You might ask, "well what about DDoS, malware-less intrusions, and insider threats?" Yep, those are still a concern...but enough to warrant 24x7x365 SOCs? DDoS is solved for via off-premise solutions like Akamai (Prolexic) and others. Malware-less intrusions and insiders are still a concern, but again, thinking of the actual value in rapid detection and response, does it actually gain you much? Anything? I'm not convinced it does. It takes a lot for me to say that because 6 years ago you would have found me in my employers RSA Conference vendor booth, selling customers on the rapid detection and response story, touting our time to detect and accuracy of detection capabilities. As of today, I'm just not seeing the value anymore.

Granted, there are still several other security scenarios that may come into your experience.

What about employees who accidentally post sensitive information on the Internet? Yeah that's a problem that must be mitigated, but you aren't going to detect that with data feeds and SIEMs (at least you don't need that level of complexity for that detection).

What about employees who bring in their own infected laptops and plug them into the corporate network? Ok, well we still prevent known C2 calls (again, based on our own analysis of malware we've seen plus all the malware samples our product vendor has seen). Even still, what are the odds that the adversary would be attempting to remotely control that device while it's present on your network? Probably not going to happen.

What about stolen property (laptops, servers, tablets, smartphones etc.)? Yeah, that's still an issue, but you don't detect stolen property with your SOC. You might respond to reports of stolen property, in which case you'll simply file a police report, assess potential damages, and try to perform a remote wipe of the device or data if you have an MDM solution.
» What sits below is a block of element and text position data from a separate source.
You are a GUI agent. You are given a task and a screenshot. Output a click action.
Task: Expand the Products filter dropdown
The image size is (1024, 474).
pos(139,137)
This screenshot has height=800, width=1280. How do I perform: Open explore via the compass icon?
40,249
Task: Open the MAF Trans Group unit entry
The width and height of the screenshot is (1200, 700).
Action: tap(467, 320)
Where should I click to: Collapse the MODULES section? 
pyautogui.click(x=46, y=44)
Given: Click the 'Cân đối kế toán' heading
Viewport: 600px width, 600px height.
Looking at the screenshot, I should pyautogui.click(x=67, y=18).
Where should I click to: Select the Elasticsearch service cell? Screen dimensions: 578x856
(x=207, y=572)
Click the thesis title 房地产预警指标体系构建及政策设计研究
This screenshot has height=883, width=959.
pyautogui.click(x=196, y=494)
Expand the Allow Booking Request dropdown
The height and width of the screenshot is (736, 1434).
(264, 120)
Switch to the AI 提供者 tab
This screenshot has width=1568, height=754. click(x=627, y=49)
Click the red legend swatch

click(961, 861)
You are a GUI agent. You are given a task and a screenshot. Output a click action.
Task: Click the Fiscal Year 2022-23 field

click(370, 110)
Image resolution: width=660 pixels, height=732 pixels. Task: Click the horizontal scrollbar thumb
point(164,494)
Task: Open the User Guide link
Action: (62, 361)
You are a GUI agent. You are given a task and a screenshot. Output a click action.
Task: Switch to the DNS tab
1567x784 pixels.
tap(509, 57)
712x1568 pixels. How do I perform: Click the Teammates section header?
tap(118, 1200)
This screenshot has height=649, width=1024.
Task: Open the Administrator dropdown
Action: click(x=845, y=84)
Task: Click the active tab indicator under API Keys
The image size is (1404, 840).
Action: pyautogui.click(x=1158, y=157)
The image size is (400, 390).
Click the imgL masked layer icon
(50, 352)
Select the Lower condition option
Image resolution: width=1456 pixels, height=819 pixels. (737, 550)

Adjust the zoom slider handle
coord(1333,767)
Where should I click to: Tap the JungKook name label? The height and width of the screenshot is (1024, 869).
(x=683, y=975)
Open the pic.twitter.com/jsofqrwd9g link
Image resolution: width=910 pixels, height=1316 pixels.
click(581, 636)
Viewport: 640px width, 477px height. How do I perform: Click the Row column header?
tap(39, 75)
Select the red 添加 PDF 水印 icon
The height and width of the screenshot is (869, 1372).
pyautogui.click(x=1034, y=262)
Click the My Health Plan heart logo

You see, my point is, I believe the security industry has actually solved the primary problem so effectively that the SOCs of yesterday no longer apply. The SOC concept was designed to enable defenders to detect and respond to intrusions faster than the adversary could operate to leverage them. However, today, we can simply eliminate the intrusions rather than build compensating processes around them. Rather than putting millions of dollars into that SOC gear, put millions of dollars into prevention through solutions provided like those from Palo Alto Networks, CrowdStrike, or others focused on the prevention story end-to-end. My experience is, your Ops team will have few and far incidents to manage, which nullifies the value statement of that SOC room. You don't need central comms; you can have central ticketing and chat for rapid engagement when needed. You don't need a room to facilitate common awareness because dashboards are presented by applications, and applications can be securely accessed remotely. You don't need to rapidly respond to issues because in all likelihood, you those actors who are that sophisticated that you couldn't prevent them, are going to out pace and out wit you anyway. You won't need highly structured and repeatable processes for a team of Analysts to use, because your incident count will be so few and far between, it's not worth the ROI or resources to build all that pre-planning. You can wing-it each time with the right seasoned people. Finally, you don't need that structure, because having a physical room to operate in 1) wastes corporate real-estate, and 2) limits you to the talent readily available in your immediate area. In this industry, where we have 0% unemployment and virtual connectedness through solutions like Zoom, chat, and others, placing physical boundaries around your security team simply hinders your ability to capture and retain the talent you need to be successful.

Still convinced you need a SOC? I'm not, and again, that's saying a lot given that 13 years of my career was dependent upon selling SOC services.